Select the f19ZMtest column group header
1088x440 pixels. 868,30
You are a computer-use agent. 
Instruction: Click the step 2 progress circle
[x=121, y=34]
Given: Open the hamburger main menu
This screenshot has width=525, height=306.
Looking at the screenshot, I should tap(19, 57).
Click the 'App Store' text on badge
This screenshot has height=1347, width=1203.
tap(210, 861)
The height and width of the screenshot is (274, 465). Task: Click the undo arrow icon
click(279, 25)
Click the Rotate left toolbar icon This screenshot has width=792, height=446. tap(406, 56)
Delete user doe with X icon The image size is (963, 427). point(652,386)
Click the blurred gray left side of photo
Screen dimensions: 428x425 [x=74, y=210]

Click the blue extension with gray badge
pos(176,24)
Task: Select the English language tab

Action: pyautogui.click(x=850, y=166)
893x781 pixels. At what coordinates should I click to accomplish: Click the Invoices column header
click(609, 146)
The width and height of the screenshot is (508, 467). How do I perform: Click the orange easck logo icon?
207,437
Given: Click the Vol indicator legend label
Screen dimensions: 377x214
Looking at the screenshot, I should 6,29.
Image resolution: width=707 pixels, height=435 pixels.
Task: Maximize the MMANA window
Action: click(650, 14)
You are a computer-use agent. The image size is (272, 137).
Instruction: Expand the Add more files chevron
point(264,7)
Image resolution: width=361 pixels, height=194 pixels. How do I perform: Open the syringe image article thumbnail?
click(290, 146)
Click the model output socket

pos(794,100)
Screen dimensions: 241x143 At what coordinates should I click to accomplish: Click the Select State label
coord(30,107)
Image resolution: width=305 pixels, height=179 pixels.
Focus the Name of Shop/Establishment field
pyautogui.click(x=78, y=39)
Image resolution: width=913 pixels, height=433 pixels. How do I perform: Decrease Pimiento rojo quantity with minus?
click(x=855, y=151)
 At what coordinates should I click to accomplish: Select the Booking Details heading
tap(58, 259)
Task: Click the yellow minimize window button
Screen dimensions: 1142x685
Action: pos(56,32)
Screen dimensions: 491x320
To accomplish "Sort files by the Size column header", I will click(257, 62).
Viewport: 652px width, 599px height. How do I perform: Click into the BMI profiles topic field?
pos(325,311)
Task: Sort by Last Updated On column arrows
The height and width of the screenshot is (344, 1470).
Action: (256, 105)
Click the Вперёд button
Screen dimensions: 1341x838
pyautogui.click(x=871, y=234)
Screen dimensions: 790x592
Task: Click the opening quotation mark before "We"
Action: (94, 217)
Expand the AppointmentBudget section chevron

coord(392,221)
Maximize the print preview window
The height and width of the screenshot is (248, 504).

TASK DIRECTIONS:
Give every entry back unchanged. Leave none out.

EXERCISE ANSWER:
Select the f19ZMtest column group header
1088x440 pixels. 868,30
You are a computer-use agent. 
Instruction: Click the step 2 progress circle
[x=121, y=34]
Given: Open the hamburger main menu
This screenshot has width=525, height=306.
Looking at the screenshot, I should tap(19, 57).
Click the 'App Store' text on badge
This screenshot has height=1347, width=1203.
tap(210, 861)
The height and width of the screenshot is (274, 465). Task: Click the undo arrow icon
click(279, 25)
Click the Rotate left toolbar icon This screenshot has width=792, height=446. tap(406, 56)
Delete user doe with X icon The image size is (963, 427). point(652,386)
Click the blurred gray left side of photo
Screen dimensions: 428x425 [x=74, y=210]

Click the blue extension with gray badge
pos(176,24)
Task: Select the English language tab

Action: pyautogui.click(x=850, y=166)
893x781 pixels. At what coordinates should I click to accomplish: Click the Invoices column header
click(609, 146)
The width and height of the screenshot is (508, 467). How do I perform: Click the orange easck logo icon?
207,437
Given: Click the Vol indicator legend label
Screen dimensions: 377x214
Looking at the screenshot, I should 6,29.
Image resolution: width=707 pixels, height=435 pixels.
Task: Maximize the MMANA window
Action: click(650, 14)
You are a computer-use agent. The image size is (272, 137).
Instruction: Expand the Add more files chevron
point(264,7)
Image resolution: width=361 pixels, height=194 pixels. How do I perform: Open the syringe image article thumbnail?
click(290, 146)
Click the model output socket

pos(794,100)
Screen dimensions: 241x143 At what coordinates should I click to accomplish: Click the Select State label
coord(30,107)
Image resolution: width=305 pixels, height=179 pixels.
Focus the Name of Shop/Establishment field
pyautogui.click(x=78, y=39)
Image resolution: width=913 pixels, height=433 pixels. How do I perform: Decrease Pimiento rojo quantity with minus?
click(x=855, y=151)
 At what coordinates should I click to accomplish: Select the Booking Details heading
tap(58, 259)
Task: Click the yellow minimize window button
Screen dimensions: 1142x685
Action: pos(56,32)
Screen dimensions: 491x320
To accomplish "Sort files by the Size column header", I will click(257, 62).
Viewport: 652px width, 599px height. How do I perform: Click into the BMI profiles topic field?
pos(325,311)
Task: Sort by Last Updated On column arrows
The height and width of the screenshot is (344, 1470).
Action: (256, 105)
Click the Вперёд button
Screen dimensions: 1341x838
pyautogui.click(x=871, y=234)
Screen dimensions: 790x592
Task: Click the opening quotation mark before "We"
Action: (94, 217)
Expand the AppointmentBudget section chevron

coord(392,221)
Maximize the print preview window
The height and width of the screenshot is (248, 504).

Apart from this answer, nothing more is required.